*Page*
* begin *
The task force then established a fair and reasonable target

that A&M should reach for, in order to achieve meaningful student diversity. That goal was to attain

in each freshman class the same percentage of minority Texas high school graduates who were college-

bound, which for Hispanic students was approximately 29%. So, we can plainly see that three years

after Hopwood said that achieving student diversity in a public university was not a “compelling

governmental interest,” our own internal group of Aggies and friends of A&M said that achieving an

equitable level of student diversity at A&M was an “Imperative.”

If you look up the

word “imperative” in Webster’s dictionary, it will tell you it means “urgent, absolutely necessary, and

compelling!” Imperative #6 of Vision 2020 was a resounding call for educational opportunity for all

minorities in the State of Texas, and it, in essence, rejected Hopwood as the way to do business at

A&M.

On May 28, 1999, the Board of Regents of Texas A&M, which included our own Dionel

E. Aviles, approved all twelve Imperatives of Vision 2020 and in its Approval Resolution charged all

future Regents, Chancellors, Presidents, administration, faculty, staff, students, and former students

to make a personal commitment to its success.

In so doing, our Board of Regents also

implicitly rejected the holding of Hopwood.
Then, on August 1, 2002, we welcomed Dr. Gates as the

22nd President of Texas A&M University. In his State of the University Convocation Address on October

3, 2002, President Gates stated, in part, “My highest priority is to make significant progress toward

achieving the imperatives of Vision 2020.” After consultations throughout the A&M campus community, at

the beginning of 2003, President Gates followed up his October address with an announcement that four

of the twelve imperatives would receive priority over the next several years and one of those four

imperatives was Imperative #6 on Diversity.
* end *
*Extracted records*
* begin *
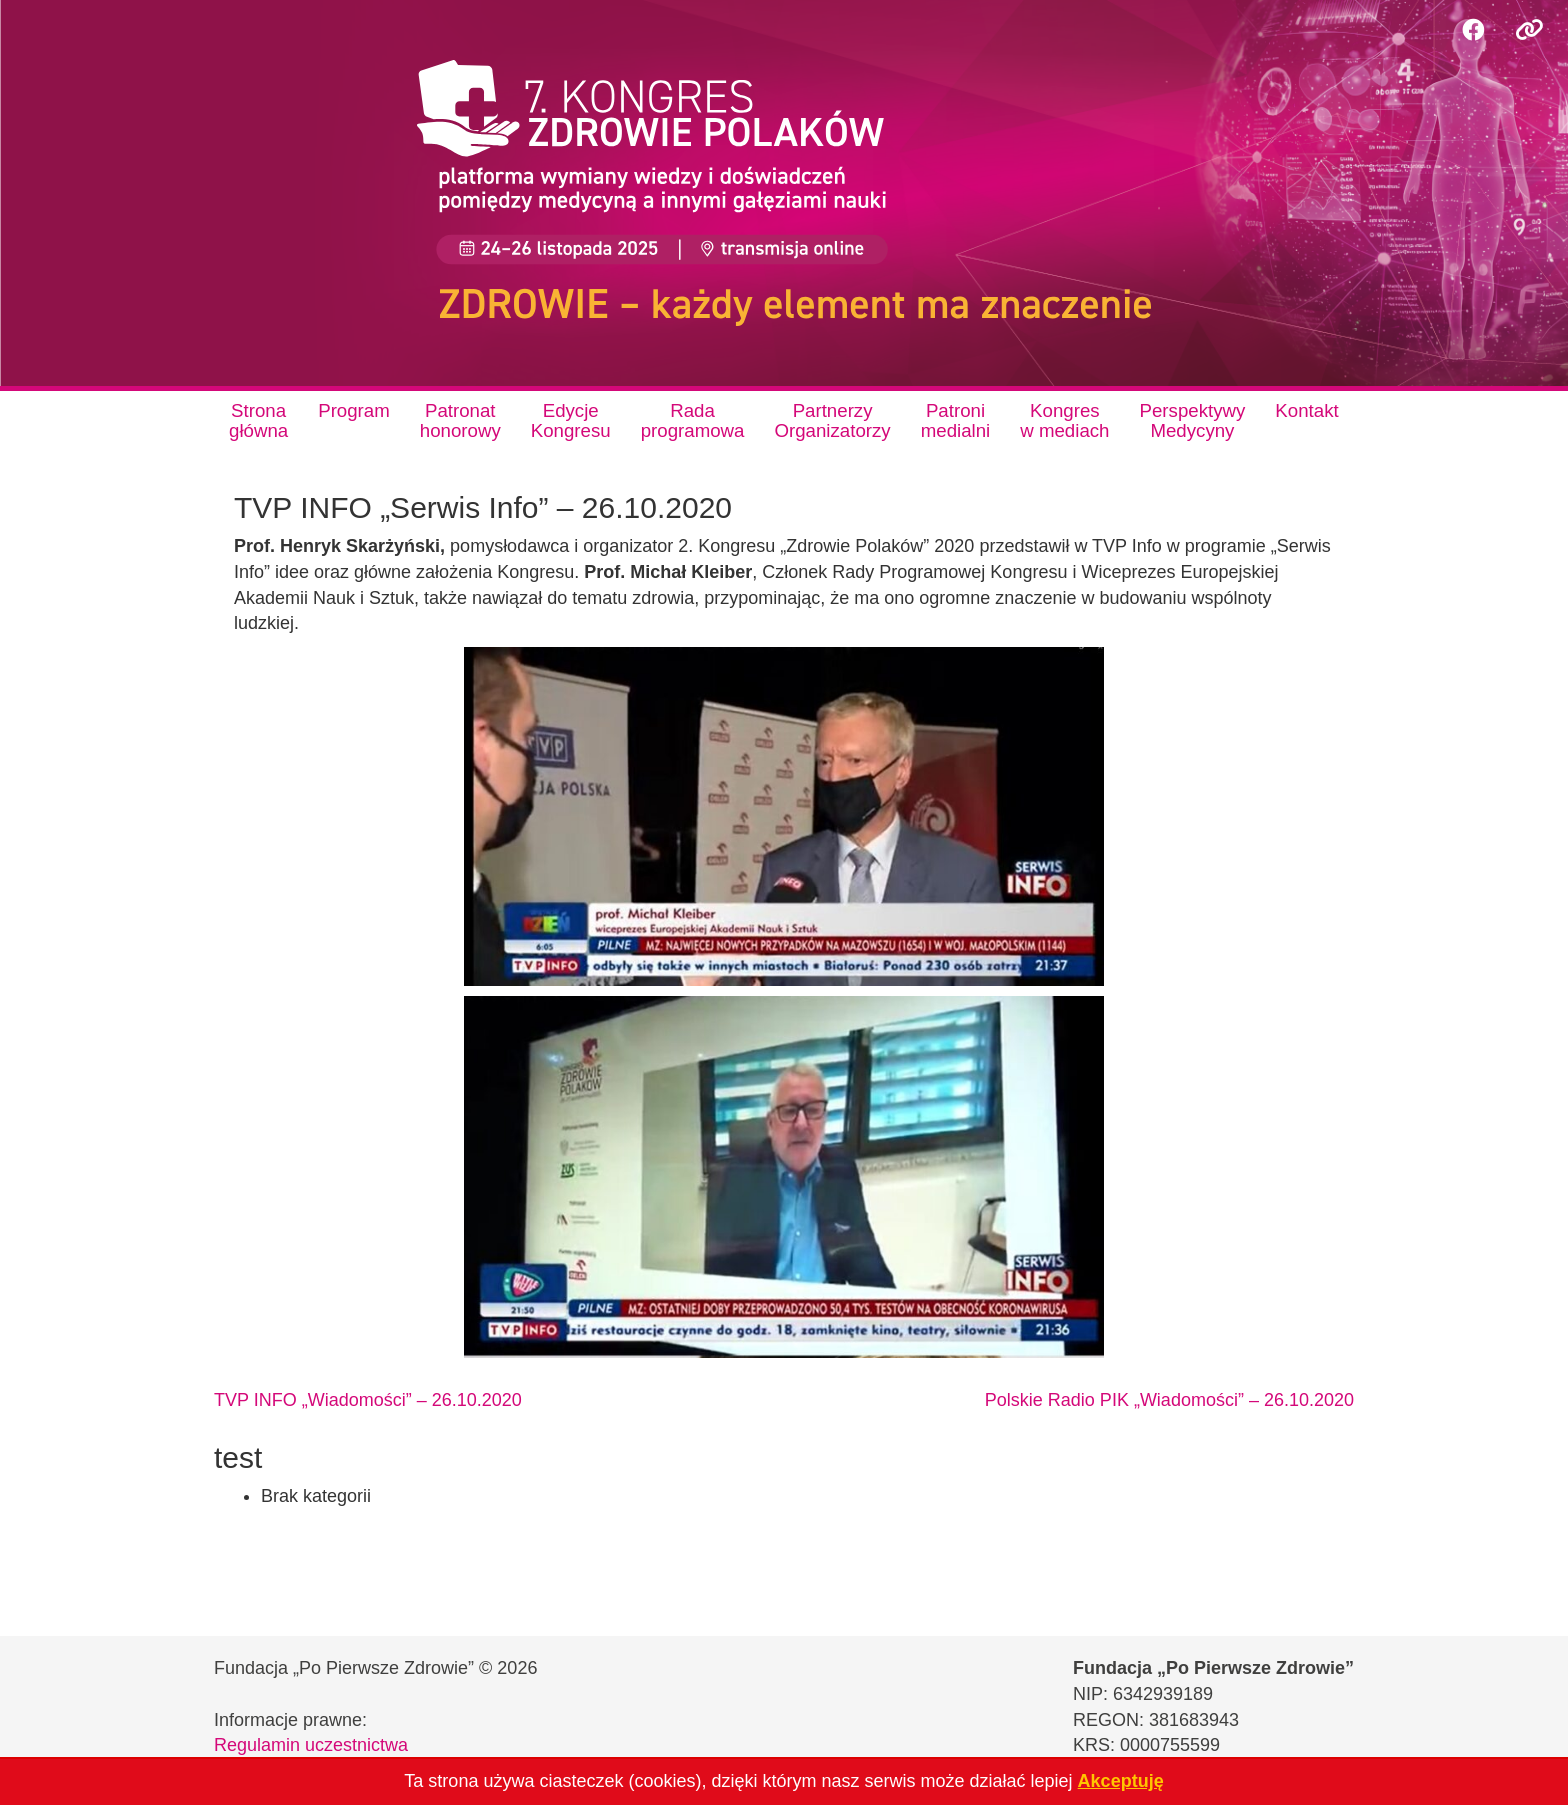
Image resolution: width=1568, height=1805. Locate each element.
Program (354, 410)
* end *
* begin *
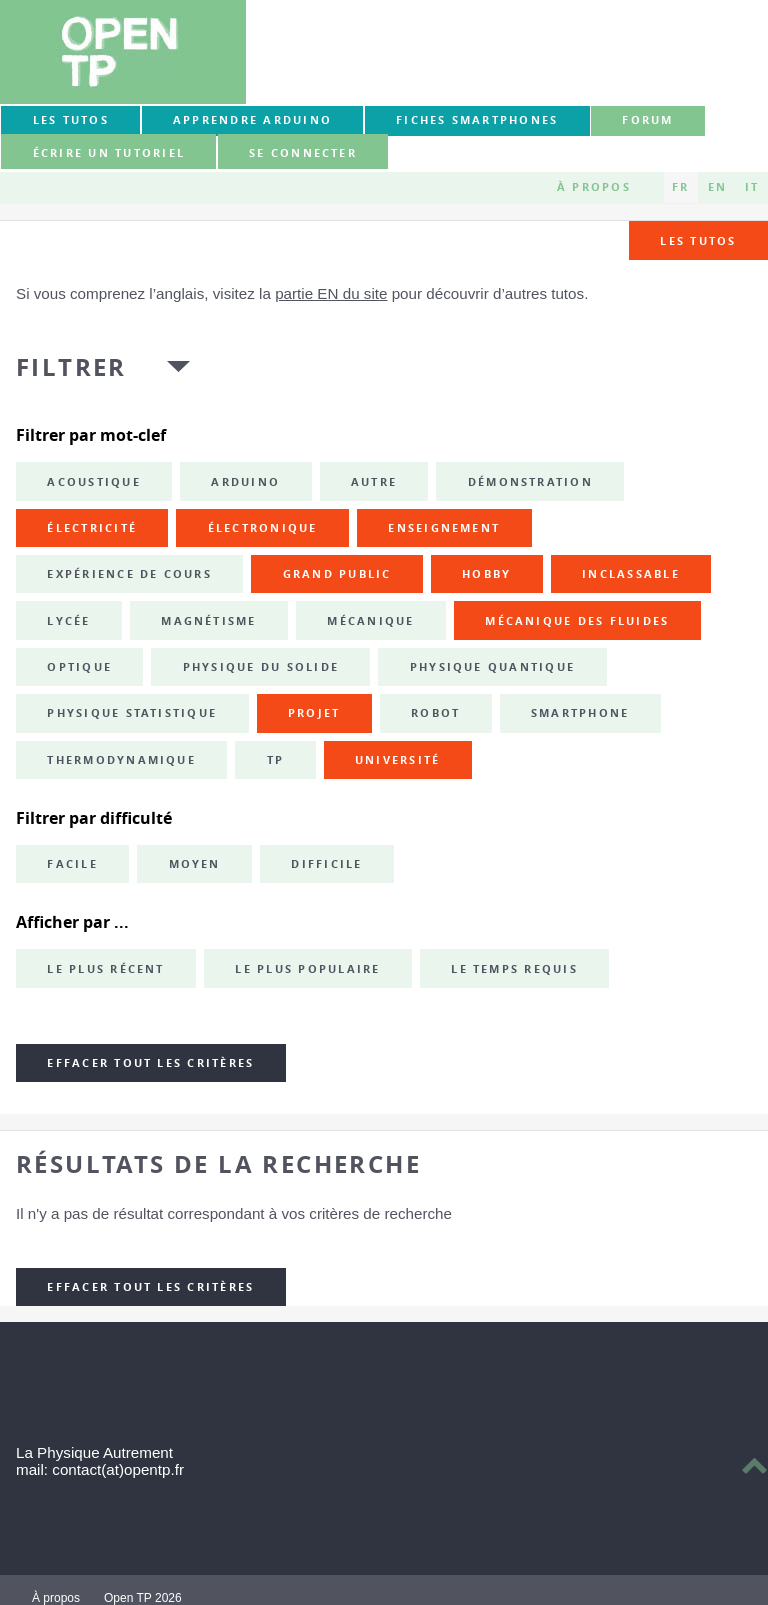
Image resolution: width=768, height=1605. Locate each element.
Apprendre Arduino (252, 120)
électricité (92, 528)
* end *
* begin *
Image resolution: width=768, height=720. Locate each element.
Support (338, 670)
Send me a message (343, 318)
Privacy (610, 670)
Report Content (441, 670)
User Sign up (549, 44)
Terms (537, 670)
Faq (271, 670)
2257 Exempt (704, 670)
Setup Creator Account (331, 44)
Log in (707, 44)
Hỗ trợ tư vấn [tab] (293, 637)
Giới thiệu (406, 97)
* end *
*Problem A*
According to the passage on Vision 2020, on what date did the Board of Regents of Texas A&M approve all twelve Imperatives?
*Problem B*
Echo the passage on Vision 2020 word for word, starting with "On May 28, 1999, the" and going on through "holding of Hopwood.".
You won't need the items for anything here.

*Expected output A*
May 28, 1999

*Expected output B*
On May 28, 1999, the Board of Regents of Texas A&M, which included our own Dionel

E. Aviles, approved all twelve Imperatives of Vision 2020 and in its Approval Resolution charged all

future Regents, Chancellors, Presidents, administration, faculty, staff, students, and former students

to make a personal commitment to its success.

In so doing, our Board of Regents also

implicitly rejected the holding of Hopwood.